Figure 4.

EV71 directly influences antiviral innate immunity and inflammatory responses by targeting pattern recognition receptors (PRRs). TLRs and NOD-like receptors (NLRs) belong to PRRs that sense lipids, lipoproteins, or peptidoglycans from bacteria, fungi, or protozoa, namely pathogen-associated molecular patterns (PAMPs). Additionally, these PRRs sense bacterial and viral nucleic acids, termed damage-associated molecular patterns (DAMPs). Endosomal TLR3 and TLR7 sense dsRNA of EV71. 3C^pro inhibits TLR3-mediated type I IFN production by blocking Toll/IL-1 Receptor domain-containing adaptor inducing IFN-β (TRIF).
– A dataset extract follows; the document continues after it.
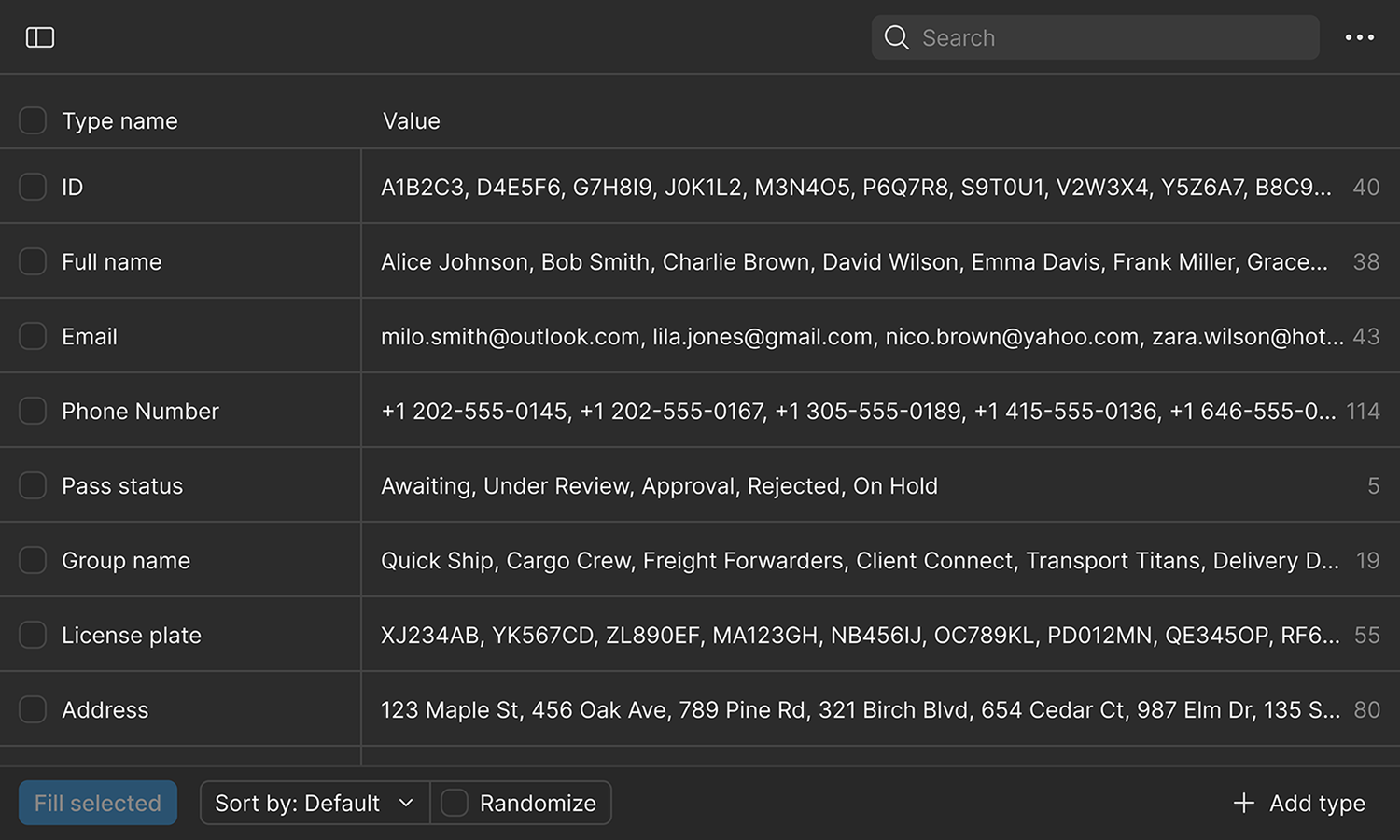The width and height of the screenshot is (1400, 840).
Task: Open the Sort by: Default dropdown
Action: point(297,803)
The interaction between hepatocyte growth factor-regulated tyrosine kinase substrate (HRS) and TAK1 regulates the ESCRT-0 complex and endosomal sorting of membrane proteins. HRS facilitates TLR7/NF-κB/p38 and TLR7/NF-κB/IRF3 signaling to produce proinflammatory cytokines and interferons during EV71 infection. Unlike TLR3 and TLR7, TLR9 senses endogenous DNA, and then mediates type I IFN production and NF-κB activation. EV71 infection also activates TLR4/myeloid differentiation primary response 88 (MyD88)-dependent NF-κB signaling, which induces multiple proinflammatory cytokines including pro-IL-1β and pro-IL-18. 3D^pro controls the assembly of the NLRP3 inflammasome that consists of pro-caspase-1 (casp1), ASC, and NLR family pyrin domain containing protein-3 (NLRP3). When activated, pro-casp1 matures into casp1 that cleaves pro-IL-1β and pro-IL-18 to become the mature IL-1β and IL-18 proteins. 2A^pro and 3C^pro can inhibit NLRP3 inflammasome activation.